AI can help generate structured acceptance criteria, behavioral specs, or even contract-like descriptions. It can also help enforce them.
The workflow shift is straightforward: agree on what the system must do in a precise, reviewable form. Then let AI handle how it does it. Finally, verify the output against the agreed intent.
In this model, the spec becomes the primary artifact under review. The code is validated against it. Review shifts from “Does this look okay?” to “Does this satisfy the contract we approved?”
We have to review not just that “it works”, but also carefully check (1) that it matched all criteria in the spec and also (2) that it didn’t add anything more than the required spec. These two things collectively form a strong guardrail to catch the slop.

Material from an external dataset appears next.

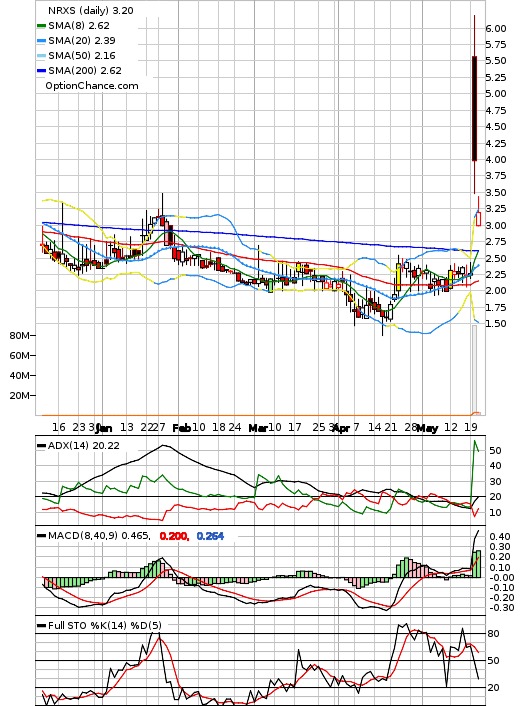Click the ADX black line peak near late January
This screenshot has width=526, height=706.
[164, 446]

Practical Guardrails to Reduce AI Code Slop
Scope the AI tightly: Small, well-defined tasks with clear acceptance criteria produce dramatically less slop than “build this feature”.
Capture intent as a first-class artifact: Whether it’s a BDD spec, a contract, a structured ticket, or something else, write down the what before generating the how.
Review intent, not just implementation: Approve the spec/contract first, then verify the code against it. Catching if AI went beyond what was in the spec should also be part of this review.
Automate what you can: Tests, linting, and type checks catch surface-level slop. But acknowledge they don’t catch intent drift.
Treat AI output like unverified output: It’s not junior dev-level code; it’s unreviewed contractor code. You wouldn’t merge it without checking it against requirements.
Build a team slop list: Patterns and anti-patterns specific to your codebase that AI consistently gets wrong. Feed these back into prompts or CI checks.
The New Bottleneck Isn’t Writing Code
Code generation is essentially solved. The bottleneck has moved to code review. The hard problems now are capturing intent, verifying alignment, maintaining coherence across a growing codebase.
Teams that treat AI as a code printer will drown in slop and debt. Those who become the best at specifying what they want and verifying that they got it will get the promised 10x productivity boost.